(Text provided):
[Intel-gfx] [PATCH 2/2] [v2] drm/i915: Disable GGTT PTEs on GEN6+ suspend
Todd Previte
tprevite at gmail.com
Fri Oct 18 02:20:33 CEST 2013
On 10/16/13 9:21 AM, Ben Widawsky wrote:
> Once the machine gets to a certain point in the suspend process, we
> expect the GPU to be idle. If it is not, we might corrupt memory.
> Empirically (with an early version of this patch) we have seen this is
> not the case. We cannot currently explain why the latent GPU writes
> occur.
>
> In the technical sense, this patch is a workaround in that we have an
> issue we can't explain, and the patch indirectly solves the issue.
> However, it's really better than a workaround because we understand why
> it works, and it really should be a safe thing to do in all cases.

(Source material):
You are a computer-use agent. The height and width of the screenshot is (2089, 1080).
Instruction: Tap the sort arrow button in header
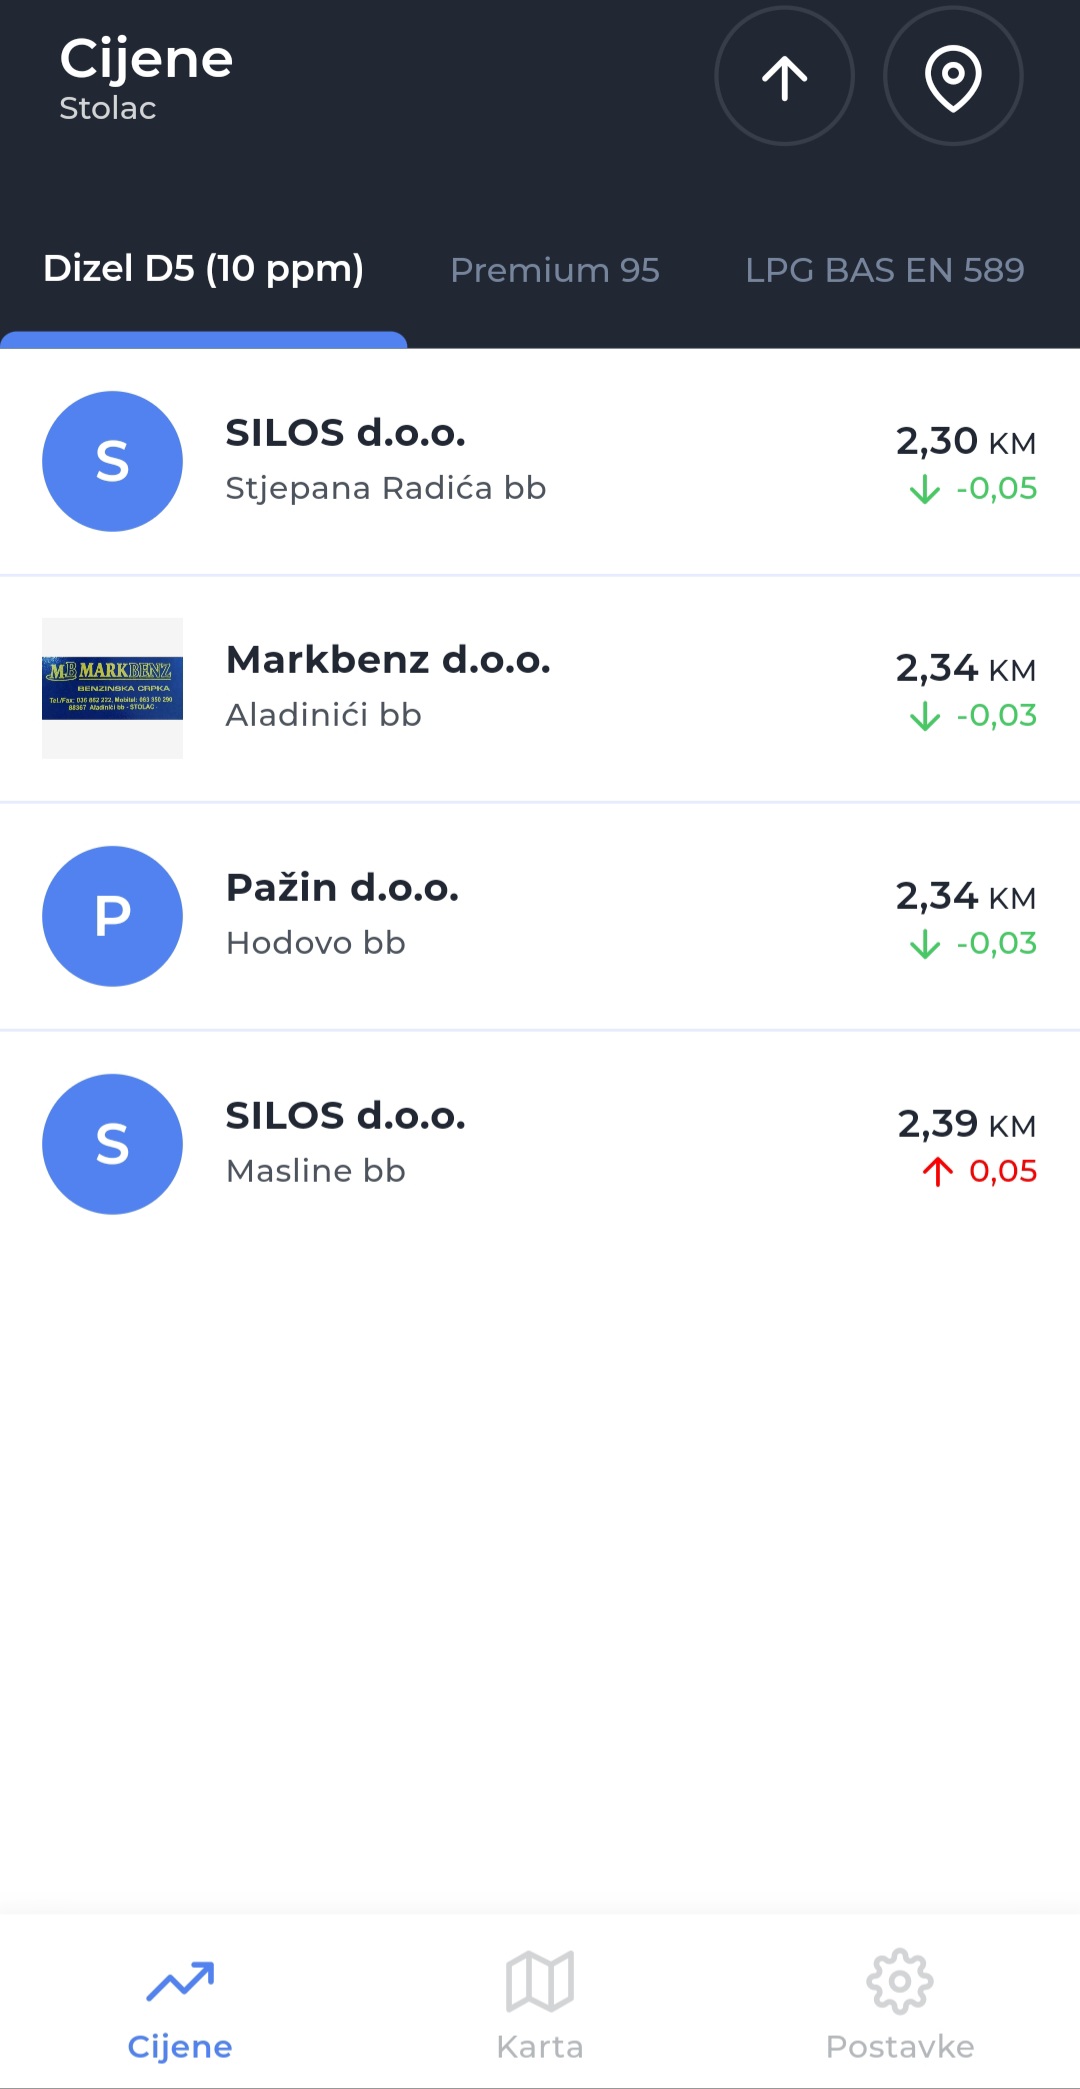coord(784,77)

(Given request 1): Reproduce the passage of the mailing-list post between "[Intel-gfx] [PATCH 2/2]" and "might corrupt memory.", inclusive.
(Given request 2): According to the mailing-list post, what might happen if the GPU is not idle once the machine reaches a certain point in the suspend process?
(Given request 3): Continue the mailing-list post about disabling GGTT PTEs on suspend from the point where it stops.

(Written answer 1):
[Intel-gfx] [PATCH 2/2] [v2] drm/i915: Disable GGTT PTEs on GEN6+ suspend
Todd Previte
tprevite at gmail.com
Fri Oct 18 02:20:33 CEST 2013
On 10/16/13 9:21 AM, Ben Widawsky wrote:
> Once the machine gets to a certain point in the suspend process, we
> expect the GPU to be idle. If it is not, we might corrupt memory.

(Written answer 2): Memory might be corrupted.

(Written answer 3):
>
> The noticeable effect other than the debug messages would be an increase
> in the suspend time. I have not measure how expensive it actually is.
>
> I think it would be good to spend further time to root cause why we're
> seeing these latent writes, but it shouldn't preclude preventing the
> fallout.
>
> NOTE: It should be safe (and makes some sense IMO) to also keep the
> VALID bit unset on resume when we clear_range(). I've opted not to do
> this as properly clearing those bits at some later point would be extra
> work.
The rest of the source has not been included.